C'est la pire blague que j'ai entendu de ma vie.

— Oh, allez, dérides-toi un peu Mat, soupire Léo.

— Tout le monde n'a pas un humour aussi merdique que celui de Louna.

Louna est en effet morte de rire, pliée en deux devant sa purée de carotte. Comment peut-on être aussi brillante et avoir un humour aussi mauvais ?

30 mai, Léo lit un Captain America sous les yeux horrifiés des weeaboos du CDI. Moi, j'essaie de m'incruster dans le club de philosophie, pour voler des chocolats que le professeur avait apporté.

Karma ou juste malchance, le professeur revient à ce moment-là.

— Fly, you fool, lance Louna du bout de la table.

Inutile de me le dire deux fois. Et inutile de revenir vers Léo, son petit-ami s'est téléporté au CDI.

Pourquoi Rita, pourquoi as-tu cours à cette heure de la journée ?

Je reprends ma lecture d'Anna Karénine. Depuis le temps que cela traîne...

31 mai, je mange avec Rita, Léo, Emmy... Et la Wesh, s'étant incrustée par ici. Elle sent la cigarette, et une odeur plus douce, plus suave. Elle a les yeux rouges.

— Bon. Hé bien, mes chères camarades au féminin, j'espère que vous n'irez pas aux toilettes immédiatement, dis-je.

— Ta gueule, répond la Wesh.

— Te sens-tu visée ?

Léo me balance des boulettes de mie à la figure. Une atterrit malencontreusement sur Rita. La contre-attaque est impitoyable, et je m'y trouve au milieu. Je prends mon plateau, me lève, et passe sur la table d'à côté.

— Qu'est-ce que tu fous, Mat' ?

— Je demande l'exil politique, Léo, répliqué-je.

J'ai donc posé mon auguste fessier sur une chaise appartenant à une assemblée de commensales de Première, des glousseuses de type exaspérantes.

— Mesdames, si ça ne vous dérange pas...

Elles sont toutes trois maquillées comme des voitures volées, et me regardent comme si j'avais insulté leur mère.

Des imbéciles, peut-être ?

1er juin, journée banale à part le fait que François est venu me chercher au collège. Il y a chez lui le neveu d'Arthur, Benjamin, et sa sœur adoptée, Pam. Pam est très grande, elle est plus vieille que Benjamin mais plus jeune que moi, et nous dépasse tous les deux d'une bonne tête. Benjamin a les mêmes yeux qu'Arthur. Marie-Rose nous confond, Benjamin et moi. Parce que nous faisons la même taille.
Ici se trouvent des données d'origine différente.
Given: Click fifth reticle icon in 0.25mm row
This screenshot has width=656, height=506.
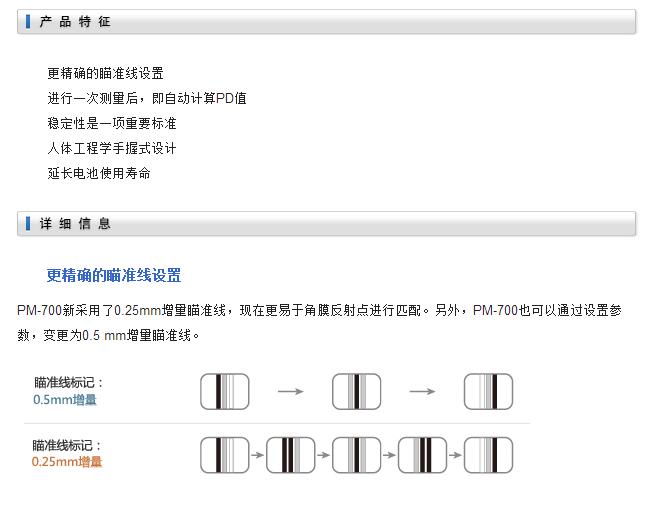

2 juin, nous avons été tenus toute la journée dans la terreur du conseil de classe. Sauf Louna, qui sait qu'elle aura les félicitations de toute façon.

3 juin, Anna, la sœur de Jeanne, est à la maison.

— Mais qu'il a grandi ! s'écrie-t-elle quand elle me voit revenir d'une excursion chez Rita. Que tu es grand ! Presque autant que ton père.

Puis elle voit Rita, qui arrive juste derrière moi. Il se trouve que nous sommes très souvent ensemble, pour jouer à Mario Kart ou griller une cigarette, et que Arthur avait acheté un gâteau.

— C'est ta petite-amie ?

— Tante Anna. Déjà, bonjour. Et ensuite... Non, Rita n'est pas ma petite-amie, nous sommes juste amis et frères de sang.

Ce n'est pas une blague. Avant l'entrée en Quatrième, Rita -encore Jannick à cette époque- m'a proposé d'être « son frère de sang ». Elle s'est coupée avec un bout de verre, et moi aussi, et nous avons appuyé nos plaies saignantes l'une contre l'autre.

Mais la tante Anna n'écoutant que ce qu'elle veut entendre, elle se met à détailler Rita sous toutes les coutures.

— Nous sommes juste là pour les gâteaux, précisé-je, pendant que j'en chaparde. Je ne savais pas que tu serais là. Sur ce...

Rita sourit en faisant un petit signe de la main pour dire bonjour à tout le monde, puis monte à ma suite.

— Ta tante est malaisante.

— Je sais, je sais, soupiré-je en attrapant la manette. Réflexe ?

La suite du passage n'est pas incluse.